Minnesota deer feeding effort all but over
With snow depth diminishing across much of Northeastern Minnesota, the state’s first supplementary deer-feeding program in more than 15 years is all but over.
Nearly 1,000 volunteers have distributed 528 tons — more than a million pounds — of deer feed across the region to help beleaguered whitetails make it through the severe winter, said Mark Johnson, executive director of the Minnesota Deer Hunters Association. The effort began March 6.
Saturday marked the final day of feeding at more than 1,000 feeding sites, Johnson said.
But feeding will continue through this week or longer on the Fond du Lac Band of Lake Superior Chippewa reservation, according to Mike Schrage, the band’s wildlife biologist. That’s because snow depth remains at more than 20 inches on the reservation, Schrage said.

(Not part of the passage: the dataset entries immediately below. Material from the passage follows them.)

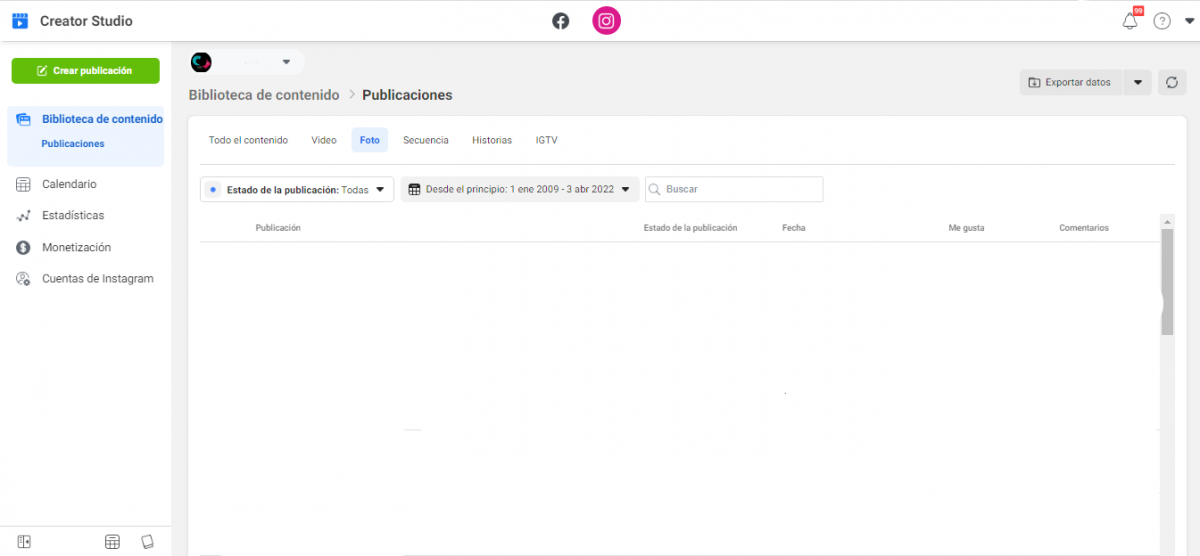Select the Instagram platform icon
This screenshot has height=556, width=1200.
pos(606,21)
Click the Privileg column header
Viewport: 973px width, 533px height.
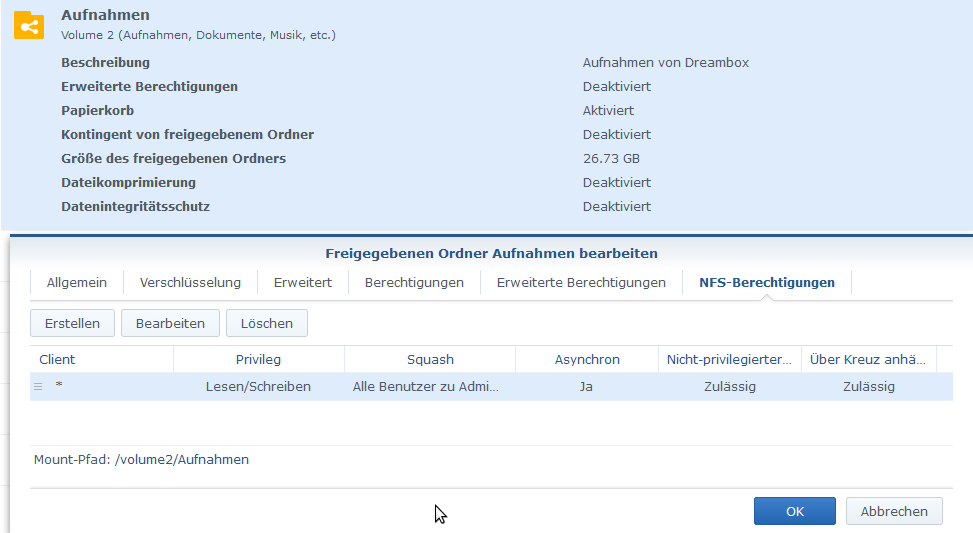pos(258,359)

The deer hunters’ association coordinated the deer feeding effort, buying the specially formulated feed and arranging for its distribution. A total of $260,000 was allocated for the feeding, of which MDHA has spent about $200,000, Johnson said. The money, generated by a 50-cent surcharge on deer hunting licenses, was transferred from the Minnesota Department of Natural Resources to the hunters’ association in a grant. The group has not yet been reimbursed in full by the DNR for the feeding program, Johnson said.
The DNR opposes supplementary deer feeding, saying it can cause disease transmission from close contact among deer, and also because it doesn’t reach enough deer to make a population-wide difference.

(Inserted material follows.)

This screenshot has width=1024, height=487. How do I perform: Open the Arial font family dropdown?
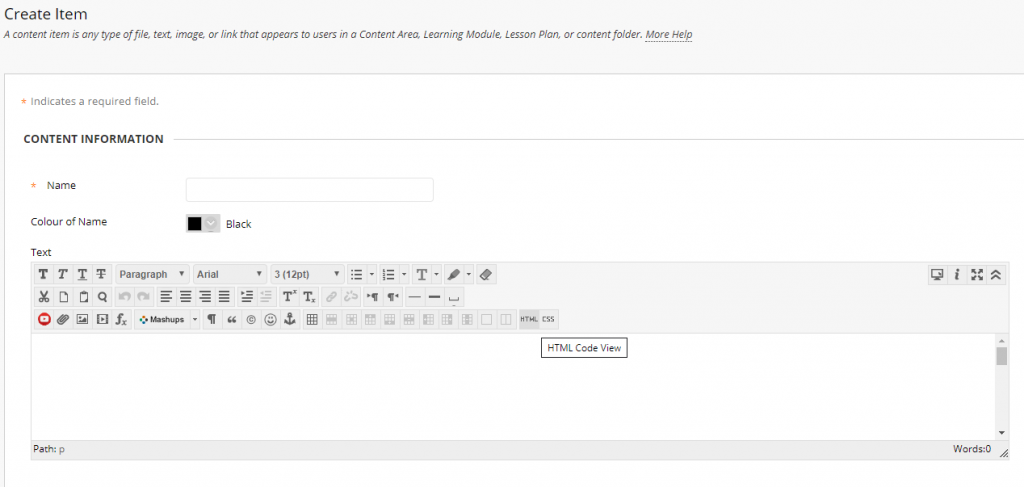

“People say it doesn’t have a landscape effect,” Johnson said. “It doesn’t, but it has a local effect.”
Johnson estimates that volunteers reached about 16,000 deer in the effort, each deer receiving an average of about 1½ pounds of food per day.
The Fond du Lac Band, including natural resources staff and volunteers, has been feeding at about 27 sites on the reservation, Schrage said.

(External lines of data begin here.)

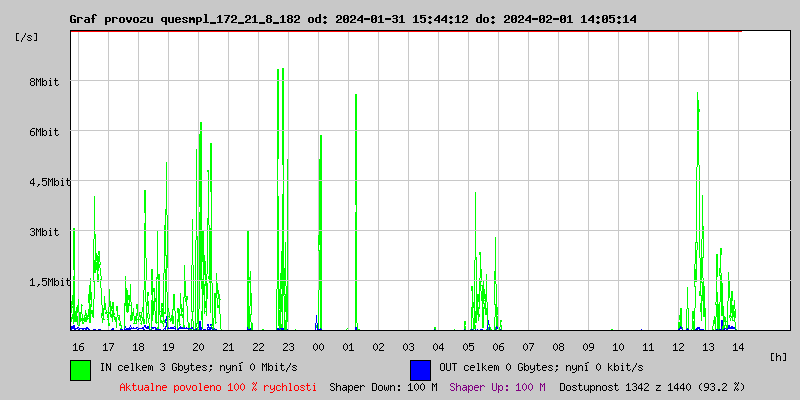This screenshot has height=400, width=800.
Task: Click the 3Mbit y-axis label
Action: click(44, 232)
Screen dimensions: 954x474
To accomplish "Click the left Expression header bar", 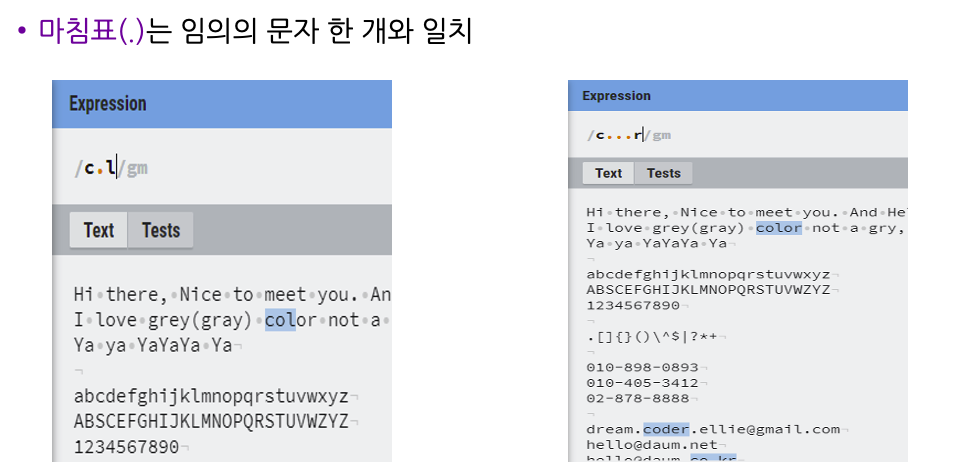I will pos(222,104).
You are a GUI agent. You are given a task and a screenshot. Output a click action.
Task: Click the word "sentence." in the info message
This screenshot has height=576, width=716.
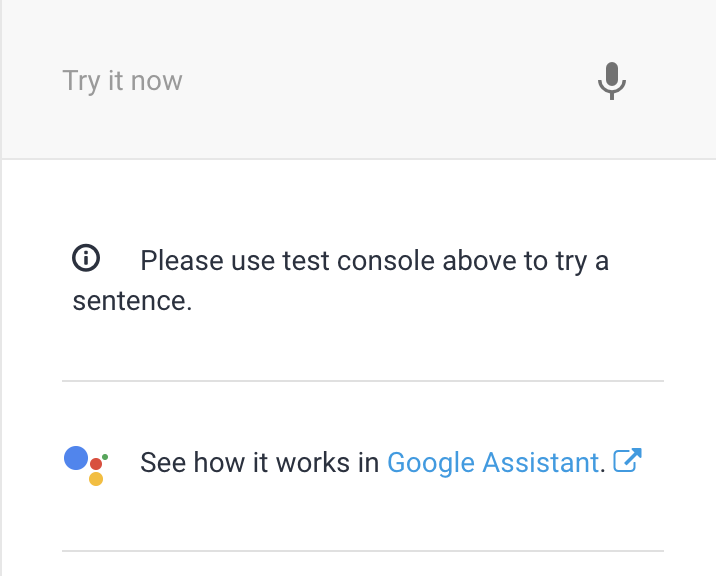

“It’s been a lot of work,” he said. “Our staff has been going out three times a week to put out food.”
Access to feeding sites has grown more difficult, Schrage said.
“It’s to the point there’s not enough snow to run snowmobiles, but there’s too much for ATVs,” he said. “Things are flooding, and getting soft. It was easier when there was deep snow and everyone was driving snowmobiles.”
MDHA’s Johnson praised the efforts of those involved in the feeding.
“Number one, I’m just proud of our volunteers,” he said. “Without volunteers, there’s no way this would have happened. Number two, I’m proud of the (DNR) commissioner (Tom Landwehr) for allowing it to happen.”
Wisconsin did not have a supplementary deer feeding program despite a severe winter in the northern part of the state, said Greg Kessler, DNR wildlife biologist at Brule. The state has no money set aside for feeding, he said.